LE FIL

Tests angevins

Contre le gel, mettez les voiles dans vos vignes !

Mardi 25 mai 2021 par Patrick Touchais

Sous le voile, 90 % des bourgeons ont été protégés cette année, malgré une douzaine de nuits négatives.
Sous le voile, 90 % des bourgeons ont été protégés cette année, malgré une douzaine de nuits négatives. - crédit photo : P.Touchais
Protéger les vignes du gel avec du voile d’hivernage. Ça marche. Mais les contraintes en temps de pose et gestion du vent sont réelles. Un essai est mené actuellement en Anjou.

Pour la deuxième année consécutive, deux domaines d’Anjou-Saumur ont participé à un essai suivi par l’Institut National de l'Origine et de la Qualité (Inao), l’Organisme de Défense et de Gestion (ODG) et l’Association technique viticole de Maine-et-Loire (ATV 49) pour valider l’intérêt de protéger les vignes contre le gel avec du voile d’hivernage (de type P 30).

En 2020, ni Emmanuel Ogereau à Saint-Lambert du Lattay, ni Mathieu Vallée à Parnay n’avaient subi de dégâts. Le vignoble angevin avait eu chaud, mais était passé tout près du gel. Autant dire qu’en 2021, ils ont eu tout le loisir de tester l’affaire, avec une douzaine d’épisodes de températures négatives sur quatre semaines.

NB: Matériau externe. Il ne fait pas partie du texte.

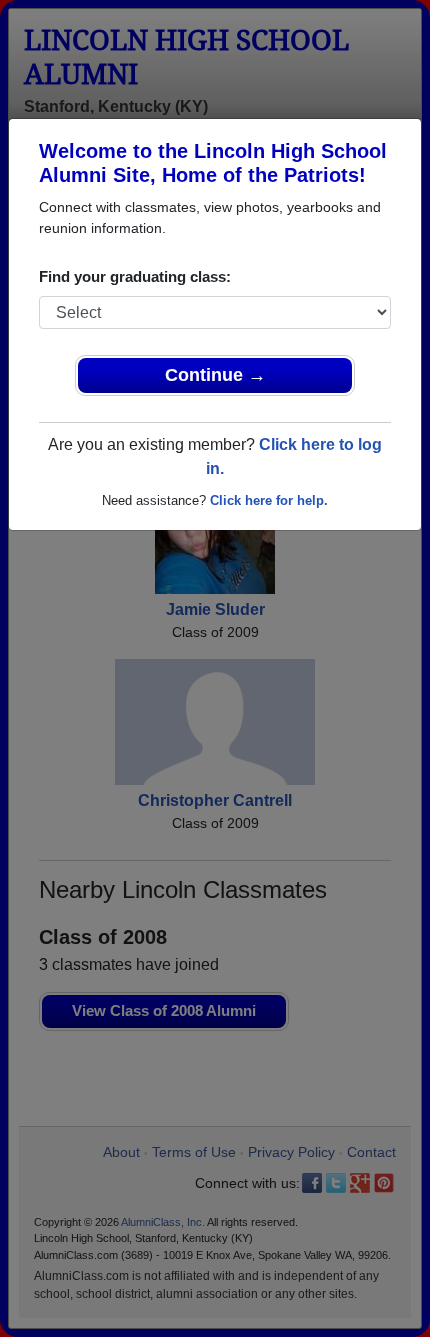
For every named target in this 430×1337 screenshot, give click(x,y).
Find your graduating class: (135, 276)
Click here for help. (269, 500)
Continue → (215, 375)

"Résultats impressionnants"

Sur les 40 ares qu’il a couverts tout début avril, avant les premières attaques de gelée noire, Emmanuel Ogereau a constaté au final 10 % de dégâts, alors que les rangs témoins à côté du voile, ont été grillés à 90 %. “Les résultats sont impressionnants. Selon les mesures de température, on a gagné entre 1 et 2°C”.

A quelques kilomètres de là, Alexis Soulas et Dominique Sirot ont également mené un essai sur une parcelle de leur domaine du Fief Noir. “On a couvert 50 ares en disposant une double épaisseur de voile dans le sens du rang, et en ne laissant aucune voie d’air” explique Dominique Sirot. “C’est spectaculaire. On a aujourd’hui un bel îlot vert intact au milieu d’un paysage lunaire”. Un écart de 4°C a été enregistré sous le voile et en dehors.

Suivi Inao

De son côté, l’Inao suit de près ces essais. “Il y a des évolutions techniques, que ce soit ces expérimentations de voile ici en Anjou, ou d’autres matériels dans d’autres régions. L’Institut doit se prononcer” indique Jean-Baptiste Moulènes du Centre Val de Loire. L’une des questions posées porte sur le comportement de la vigne sous le voile. Si la température monte dans la journée, l’effet de serre est réel.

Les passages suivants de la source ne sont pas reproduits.